Stars: hesitating between 2 and 2.5 out of 5.
This book had such promise! The idea behind it was excellent and the blurb drew me in. Even the beginning was rather exciting. I was really pumped about reading it for about the first 35-40% of the book… Then things went downhill.
There were several reasons for this quick fall from grace, at least for me.
First of all, to create a good mystery, you need tension. To create a good horror story, you need to create the atmosphere of constant unease, when the reader and the characters know that something is wrong, but the tension is slowly winding up, like a tightening spring. Or you can have monsters jumping out of the dark and eating your face off… whatever works. The point is, it has to be scary but BELIEVABLE within the rules and limits of the world the author created.

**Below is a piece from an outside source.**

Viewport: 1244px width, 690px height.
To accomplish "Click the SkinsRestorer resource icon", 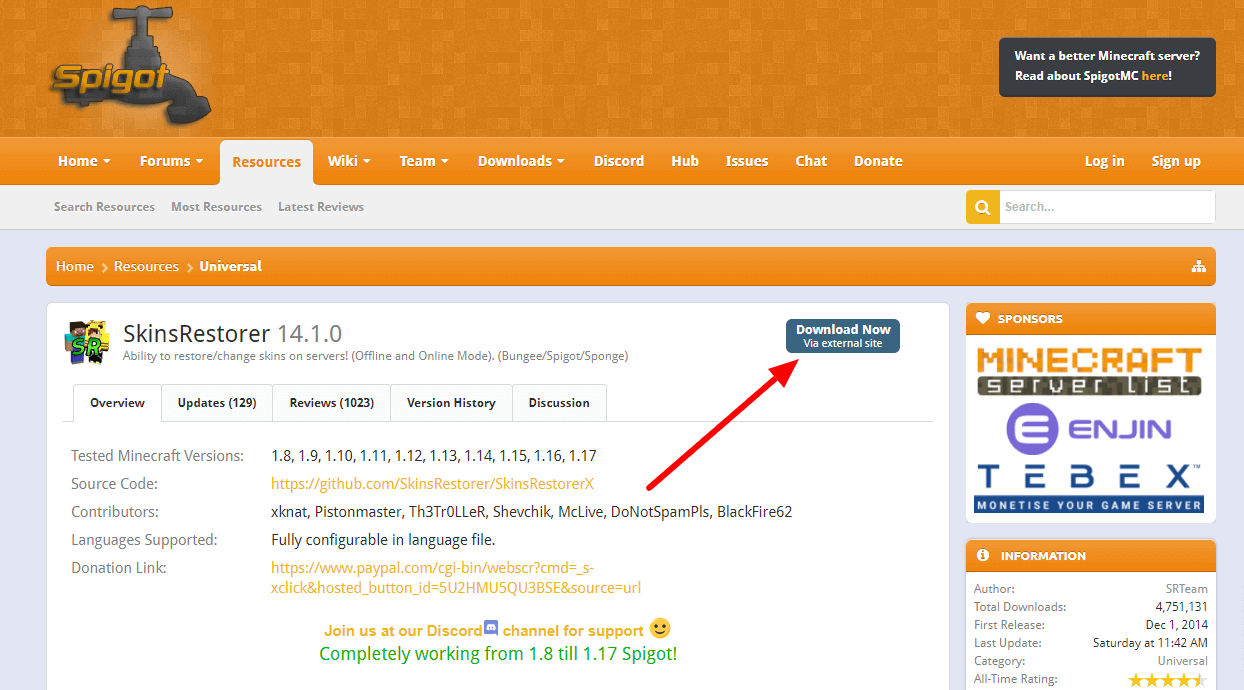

This is were this book fails spectacularly. All the characters, especially the villains, have never heard of the word “logic”. They turn form a group of sleep study researchers into murderers seemingly in the blink of an eye. So the protagonist is asking questions about an apparition she saw in the ruins? Let’s take her there and try to kill her! But we already moved the crazy patient in a different location, so she won’t find anything. Why kill her? Oh, who cares, let’s just kill her anyway because reasons. Not to mention who is the genius that decided a ruined monastery was the perfect place to keep a sedated patient chained to a hospital bed? When you have a perfectly functional remote lighthouse on the island that has the advantage of having a roof and all the walls intact?
Also, the main premise of this book is completely destroyed about 40% in. So the protagonist is suffering from chronic sleeplessness. She can’t fall asleep… like ever. She does on 1 to 2 hours to sometimes zero a night. She’s been to all kinds of sleep studies and tried all sleep aids under the sun, right? She signs up for this experiment out of desperation… Yet not a week into this study, she is told that she doesn’t have a sleep problem. She has an internal clock problem instead. Meaning, she falls asleep between 7am and 10am instead of doing it night like normal people. Really? All the other doctors hadn’t noticed that? SHE didn’t notice that she can actually sleep on weekends when she doesn’t have to get up for work? Find a different job. Work second or night shift and your problem is solved…
The technology itself is explained rather badly. Nobody would give Thea a straight answer about how it works or what exactly they will do to her… yet she goes along it it all the same. I get it that you are desperate, but this borders on stupid.
But the nail in the coffin of this book for me was the protagonist herself. I can (usually) suffer through a bad plot if the protagonist is believable or likeable. Or suffer a bad protagonist if the story is amazing, but I can’t do both.
Thea is the type of protagonist who let’s the story happen to them, instead of creating that story with her actions. She spends about 90% of the story in an indecisive stupor, doubting herself, terrified, or simply going along with the flow. She is dragged from one place or another, from one plot point to the next by other people or circumstances. When she needs to act, she freezes and watches the action unfold around her. Granted, this is probably a realistic depiction of what an average person would do when presented with these kind of circumstances… but I read fiction to escape from reality. I want to read about characters who take action, even if with disasters consequences instead of being dragged behind the train of the story like so much useless baggage.
So I’m sorry, but this book and I had a rather messy and angry divorce and I hate-read it to the end.
PS: I received a free copy of this book from NetGalley in exchange for an honest review.